Getting Started with Multi-tenancy and Routing Delegation in Gloo Platform

An Istio user recently approached us with questions that we at Solo.io frequently hear from enterprises embarking on Day 2 of their service mesh journey. In this post, we’ll focus on this one:

“We’ve experienced challenges in scaling our organization to support multiple application groups using community Istio. How can Gloo Platform help us with multi-tenancy?”

The purpose of this post is to present a simple example illustrating Gloo Platform‘s support for multi-tenancy and how it can lead to better results when managing the configuration of multiple project teams, as compared with basic open-source Istio.

Gloo Platform

Prerequisites for Following Along

If you’d like to follow along with this example in your own environment, you’ll need a Kubernetes cluster and associated tools, plus an installation of Gloo Platform. We ran the tests in this blog on Gloo Platform v2.3.4 with Istio v1.17.2. We hosted all of this on a local instance of k3d v5.4.3. (We’ll provide a single-command installer that will allow you to set up and later tear down all the infrastructure on a local workstation.)

You’ll need a license key to install Gloo Platform if you don’t already have one. You can obtain a key by initiating a free trial.

For this exercise, we’ll also use some common CLI utilities like kubectl, curl, and git. Make sure these prerequisites are all available to you before jumping into the next section. I’m building this on MacOS but other platforms should be perfectly fine as well.

Clone GitHub Repo

The resources required for this exercise are available in the gloo-gateway-use-cases repo on GitHub. Clone that to your workstation and switch to the gloo-gateway-use-cases example directory. We’ll primarily be using the resources in the cloud-migration example.

git clone https://github.com/solo-io/gloo-gateway-use-cases.git
cd gloo-gateway-use-cases

Install Gloo Platform

As this is a getting-started example with Gloo Platform, you’ll only need a single k8s cluster active. However, if you already have multiple clusters in place, you can certainly use that configuration as well.
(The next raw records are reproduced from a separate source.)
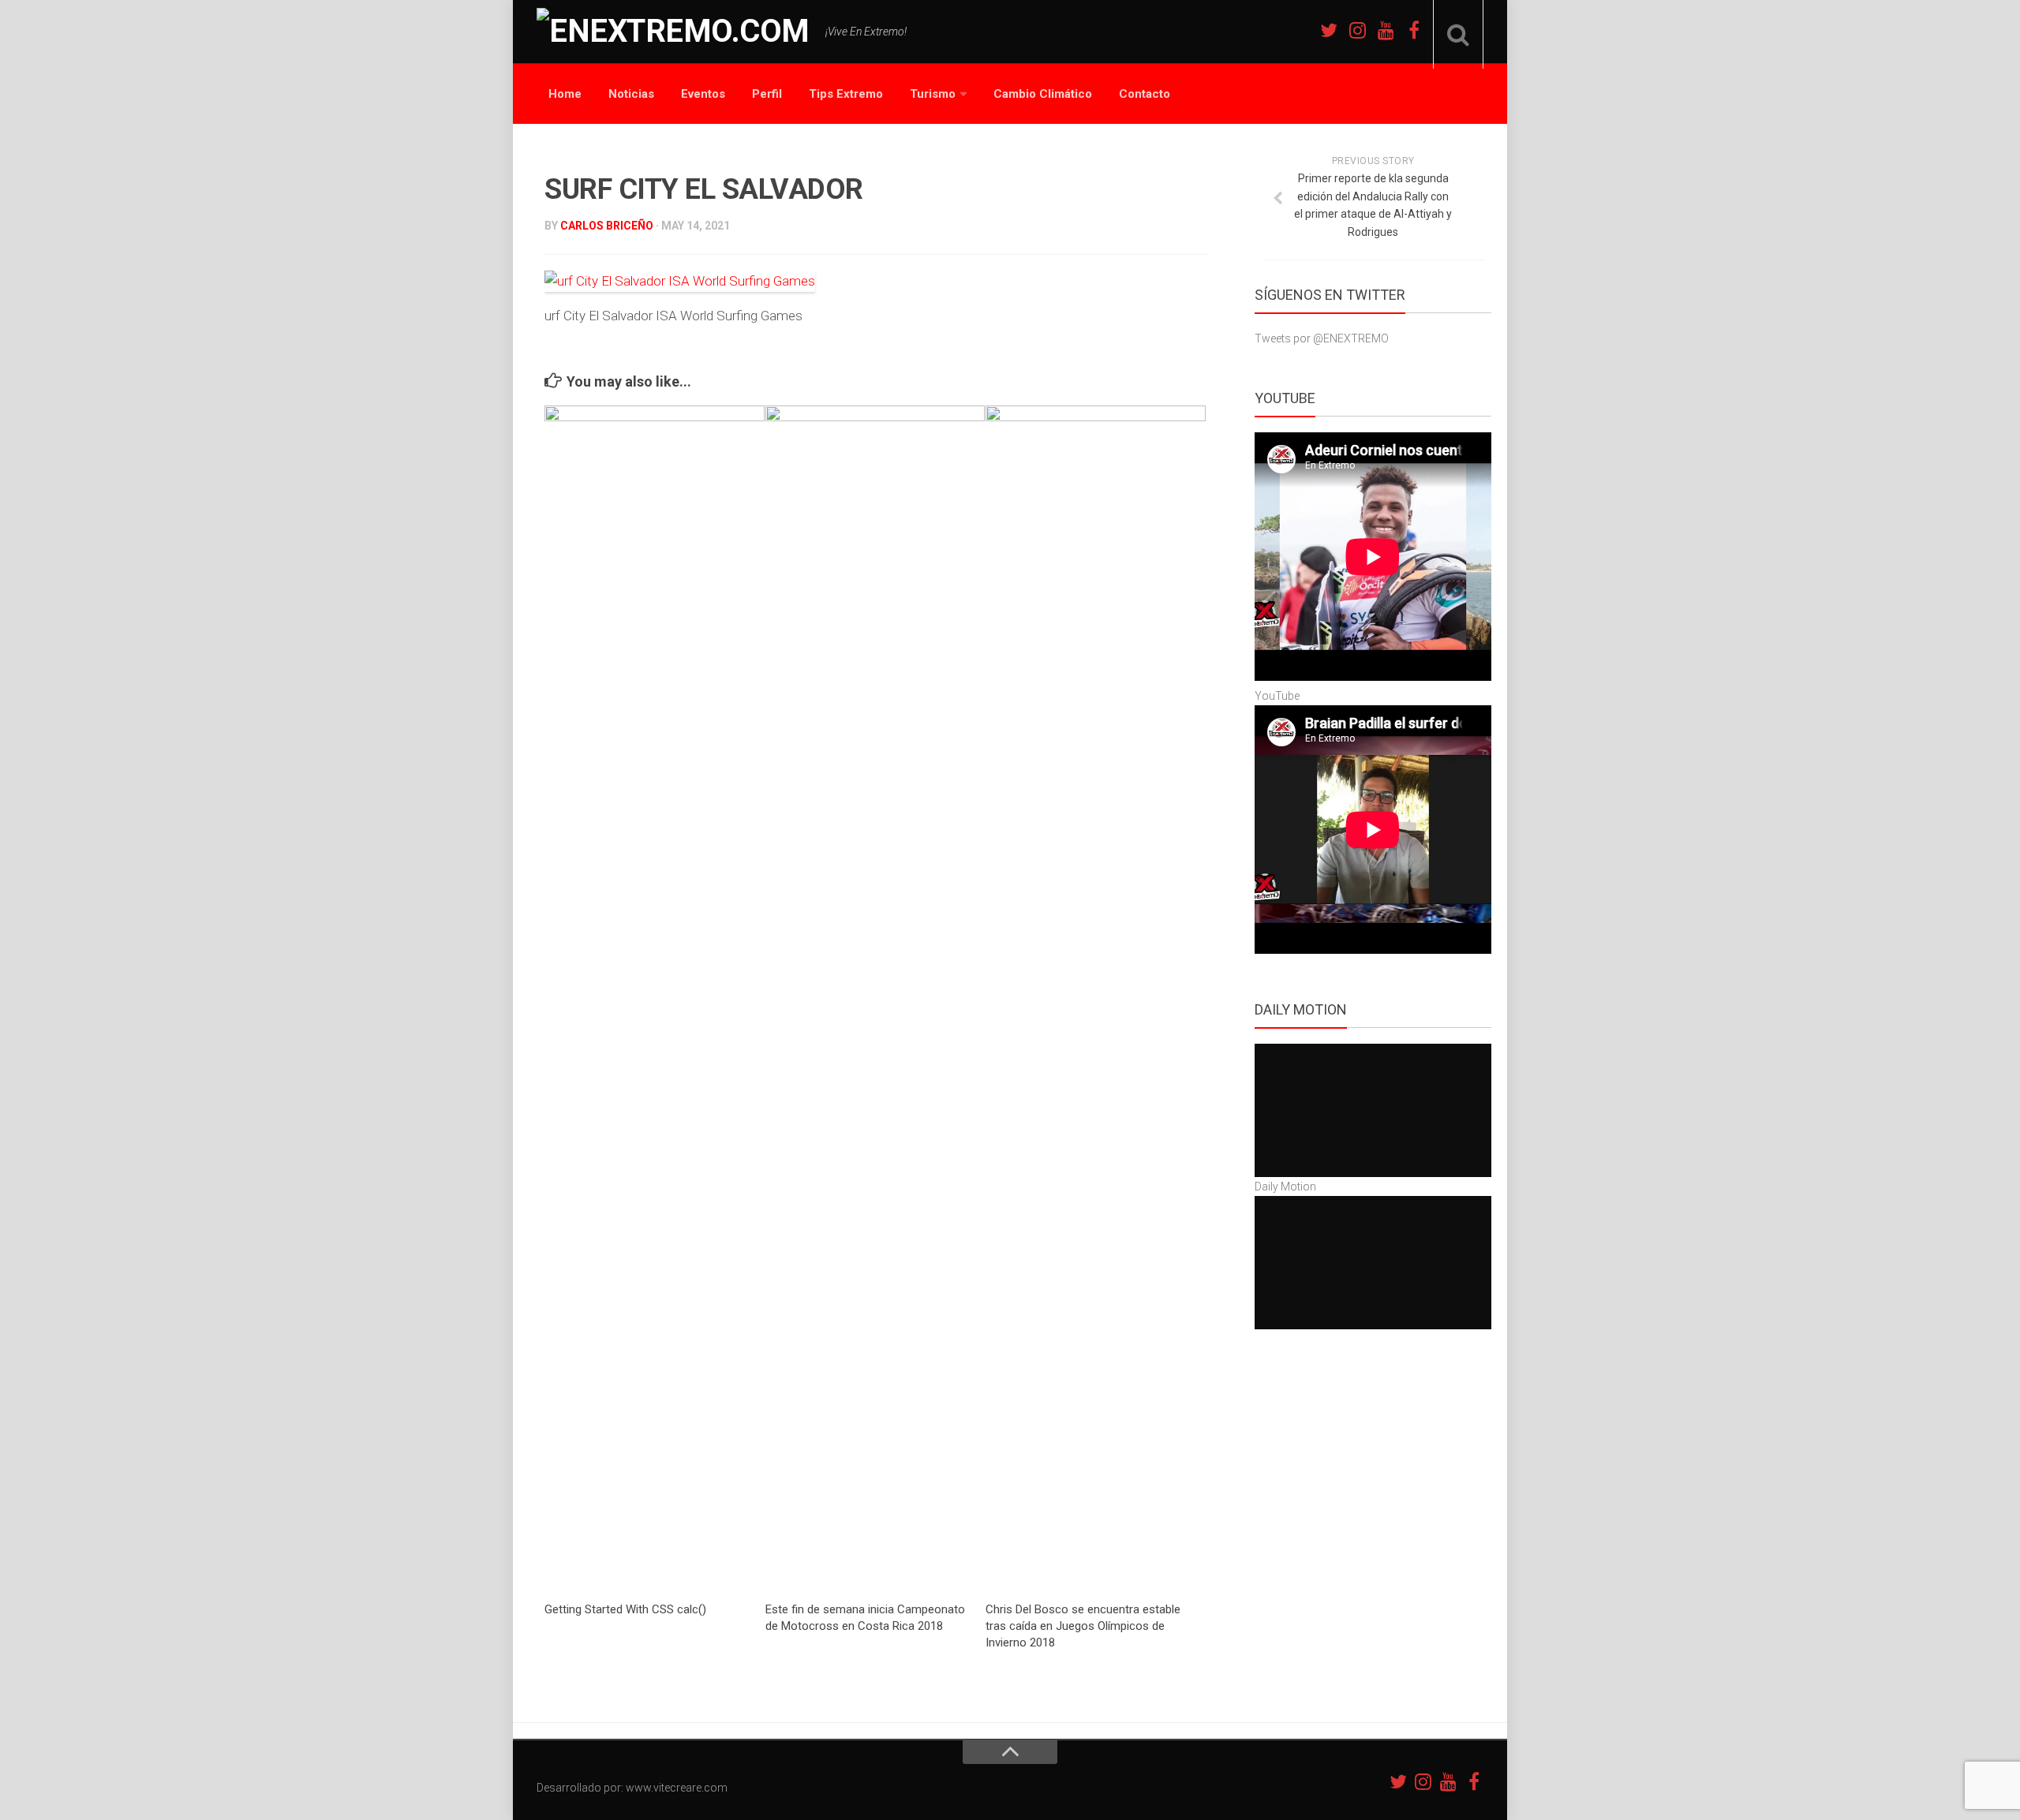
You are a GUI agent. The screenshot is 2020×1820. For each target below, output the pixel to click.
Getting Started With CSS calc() (625, 1609)
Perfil (767, 94)
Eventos (703, 94)
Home (565, 94)
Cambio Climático (1042, 94)
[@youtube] (1385, 30)
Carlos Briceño (606, 225)
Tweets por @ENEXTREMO (1322, 338)
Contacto (1144, 94)
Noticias (631, 94)
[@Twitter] (1328, 30)
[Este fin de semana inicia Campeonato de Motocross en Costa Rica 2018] (875, 997)
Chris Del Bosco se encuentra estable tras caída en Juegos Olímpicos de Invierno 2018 (1083, 1626)
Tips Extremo (846, 94)
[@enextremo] (1357, 30)
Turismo (933, 94)
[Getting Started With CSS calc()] (654, 997)
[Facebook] (1414, 30)
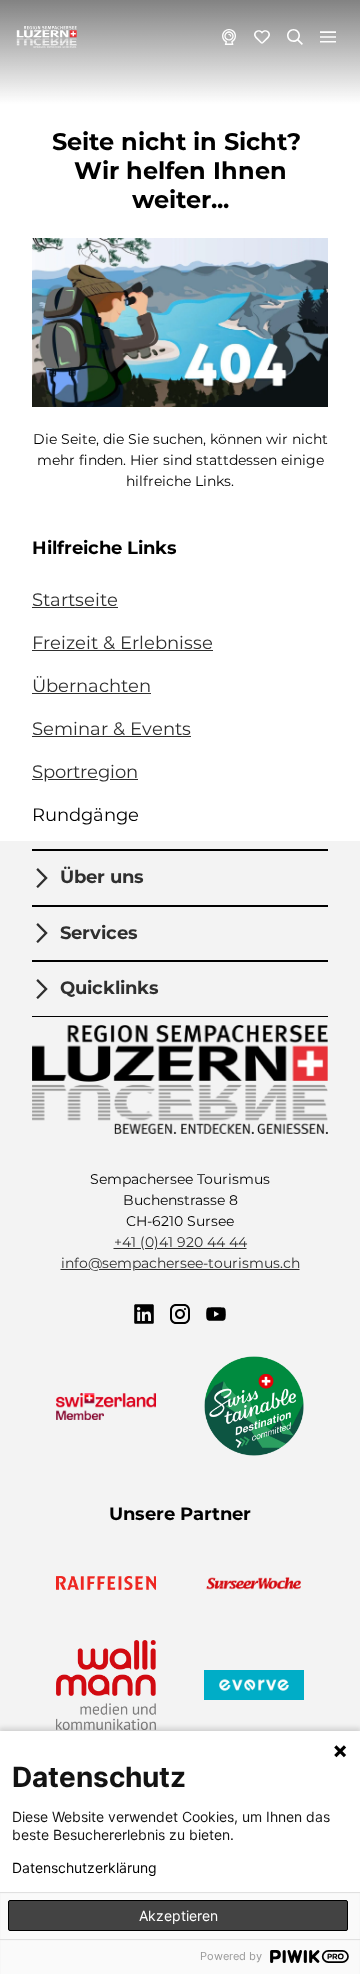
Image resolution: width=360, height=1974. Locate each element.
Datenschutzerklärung (84, 1868)
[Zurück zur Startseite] (47, 37)
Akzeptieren (178, 1915)
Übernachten (91, 686)
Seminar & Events (111, 729)
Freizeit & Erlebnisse (122, 643)
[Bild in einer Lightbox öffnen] (180, 322)
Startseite (75, 600)
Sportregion (85, 772)
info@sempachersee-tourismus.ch (180, 1263)
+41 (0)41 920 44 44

If you don’t have Gloo Platform installed, there is a simplified installation script available in the GitHub repo you cloned in the previous section. Before you walk through that script, you’ll need three pieces of information.

  1. Place a Gloo license key in the environment variable GLOO_GATEWAY_LICENSE_KEY. If you don’t already have one of these, you can obtain it from your Solo account executive.
  2. Supply a reference to the repo where the hardened Solo images for Istio live. This value belongs in the environment variable ISTIO_REPO. You can obtain the proper value from this location once you’re a Gloo Mesh customer or have activated a free trial.
  3. Supply a version string for Gloo Mesh Gateway in the environment variable GLOO_MESH_VERSION. For the tests we are running here, we use v2.3.4.

If you’ve never installed any Gloo Platform technology before, you will need to import a Gloo Platform helm chart before the installation script below will work properly.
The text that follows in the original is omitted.